There is a sense to say that American Christianity, especially the white evangelical Christian expression has produced a culture of death in the American society. Arguably, the environment some white evangelicals continue to create in the American culture promotes a life of alienation and hostility for non-evangelical Christians and Christians of color. It is religious alienation and political hostility if an individual or a group is not in the evangelical camp. The political culture produced by white American evangelicals is very antagonistic to those who do not embrace the Republican party, the Conservative agenda, “God’s preferential party,” as the say, or even the “Family values” party, they believe.
In the same line of thought, White evangelicals sustain a culture of death whose aspects include existential, social, religious, economic, political, cultural, and ideological. Because some White evangelicals, for the most part, continue to tolerate the unhealthy ideologies of white supremacy and the dangerous ideas of white Christian supremacist theology, death in the culture is inevitable. Evidently, it is a matter of great urgency for black people and people of color. Whenever white evangelicals choose to remain silent on pressing moral issues such as police violence and brutality toward blacks and people of color, the culture they produce is death. When white evangelicals decide not to confront white supremacy and racial injustice, the environment they promote is death.
Finally, when white evangelical Christians fail to act on their moral duty to challenge the racial biases of the Judicial system, the Prison system, and the Police system that are responsible for the mass incarceration of blacks and people of color in this country, they contribute to racial trauma, black tragedy, and even black death. This is how the culture of death and alienation continue to be present in society.
The American church lost the battle when American Christians refused to stand on the right side of slavery. The evangelical Church failed when evangelicals participated in racial segregation and refused to integrate churches, seminaries, and public places. The Christian church in America lost the battle when the people of God refused to stand on the right side of the Civil Rights moment. All of these failures and sinful actions of the American Christianity and evangelical churches have fostered a culture of death and hostility in this nation. White Evangelicals have failed refugees, immigrants, and people of color in history in many accounts and in my times whenever they took sides of the powerful and abandoned the most vulnerable groups in society. They fail them on moral grounds and when they refuse to be an ally to African Americans and people of color on moral issues affecting their safety and lives in this country.

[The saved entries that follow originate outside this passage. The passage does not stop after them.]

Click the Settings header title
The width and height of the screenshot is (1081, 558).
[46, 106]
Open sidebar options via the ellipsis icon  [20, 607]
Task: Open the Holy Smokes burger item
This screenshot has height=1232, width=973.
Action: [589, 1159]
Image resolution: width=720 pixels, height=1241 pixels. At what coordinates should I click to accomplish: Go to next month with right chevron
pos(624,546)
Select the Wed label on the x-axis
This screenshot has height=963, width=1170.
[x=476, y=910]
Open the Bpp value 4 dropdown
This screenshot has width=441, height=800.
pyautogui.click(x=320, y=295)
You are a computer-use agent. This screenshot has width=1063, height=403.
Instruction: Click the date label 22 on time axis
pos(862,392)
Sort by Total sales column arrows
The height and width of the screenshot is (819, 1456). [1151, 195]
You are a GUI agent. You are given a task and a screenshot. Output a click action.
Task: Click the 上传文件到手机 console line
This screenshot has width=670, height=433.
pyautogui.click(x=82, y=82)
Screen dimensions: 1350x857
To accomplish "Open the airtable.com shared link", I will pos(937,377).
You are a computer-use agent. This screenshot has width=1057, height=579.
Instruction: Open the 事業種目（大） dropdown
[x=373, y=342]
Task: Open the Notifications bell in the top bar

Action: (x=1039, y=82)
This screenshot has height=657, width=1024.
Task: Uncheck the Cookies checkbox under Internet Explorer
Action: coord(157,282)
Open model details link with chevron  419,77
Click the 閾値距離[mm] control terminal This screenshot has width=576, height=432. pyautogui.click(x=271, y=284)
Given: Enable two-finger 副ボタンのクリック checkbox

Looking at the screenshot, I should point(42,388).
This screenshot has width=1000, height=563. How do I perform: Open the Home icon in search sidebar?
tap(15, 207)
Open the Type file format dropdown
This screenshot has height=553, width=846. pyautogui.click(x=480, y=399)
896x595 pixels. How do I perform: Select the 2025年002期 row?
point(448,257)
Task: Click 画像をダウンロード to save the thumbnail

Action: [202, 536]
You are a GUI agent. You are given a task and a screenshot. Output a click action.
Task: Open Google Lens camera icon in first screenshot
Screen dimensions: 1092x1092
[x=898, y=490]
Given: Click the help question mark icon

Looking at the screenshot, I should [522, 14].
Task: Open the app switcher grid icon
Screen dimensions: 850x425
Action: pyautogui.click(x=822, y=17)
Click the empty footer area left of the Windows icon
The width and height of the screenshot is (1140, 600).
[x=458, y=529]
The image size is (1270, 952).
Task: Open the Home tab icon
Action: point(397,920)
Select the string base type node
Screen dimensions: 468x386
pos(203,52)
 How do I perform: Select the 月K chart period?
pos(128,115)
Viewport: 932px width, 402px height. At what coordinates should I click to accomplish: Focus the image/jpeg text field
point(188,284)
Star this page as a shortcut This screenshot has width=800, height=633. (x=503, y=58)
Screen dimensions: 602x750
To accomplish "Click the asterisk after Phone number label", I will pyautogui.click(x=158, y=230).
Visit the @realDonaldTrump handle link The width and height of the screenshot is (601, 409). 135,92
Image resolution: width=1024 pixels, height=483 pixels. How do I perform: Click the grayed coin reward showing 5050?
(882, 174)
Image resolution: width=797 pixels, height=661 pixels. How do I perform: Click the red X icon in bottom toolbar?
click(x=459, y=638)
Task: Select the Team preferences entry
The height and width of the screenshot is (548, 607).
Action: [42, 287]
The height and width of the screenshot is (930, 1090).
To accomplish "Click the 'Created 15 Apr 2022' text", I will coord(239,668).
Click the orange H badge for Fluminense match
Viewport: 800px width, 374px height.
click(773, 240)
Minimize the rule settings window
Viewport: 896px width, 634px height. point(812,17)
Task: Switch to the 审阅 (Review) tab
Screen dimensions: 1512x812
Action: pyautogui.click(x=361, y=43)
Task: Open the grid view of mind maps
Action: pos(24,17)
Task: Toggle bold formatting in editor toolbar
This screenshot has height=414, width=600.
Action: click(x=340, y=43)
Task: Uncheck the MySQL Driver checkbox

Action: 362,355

This book offers a critical commentary on some of the most pressing issues affecting the American society and American Christianity; in particular, it is a report on how white evangelicals engage culture and the public sphere. The book is written in the form of a series of meditations and reflections on six urgent matters in contemporary American life: (1) the conundrum of racial trauma and anti-black racism, (2) the culture of death and alienation, (3) the prevalence of Police brutality and violence, (4) the contradictions of American white Evangelicalism and its despairing politico-religious ideologies, (5) the plot of refugees and undocumented immigrants, and (6) the existential meaning and relevance of Black life in today’s society. This book is more than a critical report on a life of despair, alienation, and violence in the American society linked to the omnipresence of white supremacy and structural racism; beyond a life of hopelessness, it provides strategic ways and methods for the American people and Christians to foster both personal and collective hope, and to live in peace and in community with one another. It is also intended to foster racial healing and reconciliation. This text is an attempt to reimagine another country and an alternative societal life toward the common good and human flourishing.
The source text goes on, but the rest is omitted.